§ **EXERCISE AIM**
Emit all the data exactly as provided.

§ **TASK INPUTS**
━━━━━━━━━━

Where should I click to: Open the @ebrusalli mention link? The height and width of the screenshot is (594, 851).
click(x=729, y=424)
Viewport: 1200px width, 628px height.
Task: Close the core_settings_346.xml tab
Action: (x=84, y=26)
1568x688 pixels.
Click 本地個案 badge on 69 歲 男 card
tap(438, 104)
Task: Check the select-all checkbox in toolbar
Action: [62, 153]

━━━━━━━━━━

§ **SOLUTION TO THE PROBLEM**
Where should I click to: Open the @ebrusalli mention link? The height and width of the screenshot is (594, 851).
click(x=729, y=424)
Viewport: 1200px width, 628px height.
Task: Close the core_settings_346.xml tab
Action: (x=84, y=26)
1568x688 pixels.
Click 本地個案 badge on 69 歲 男 card
tap(438, 104)
Task: Check the select-all checkbox in toolbar
Action: [62, 153]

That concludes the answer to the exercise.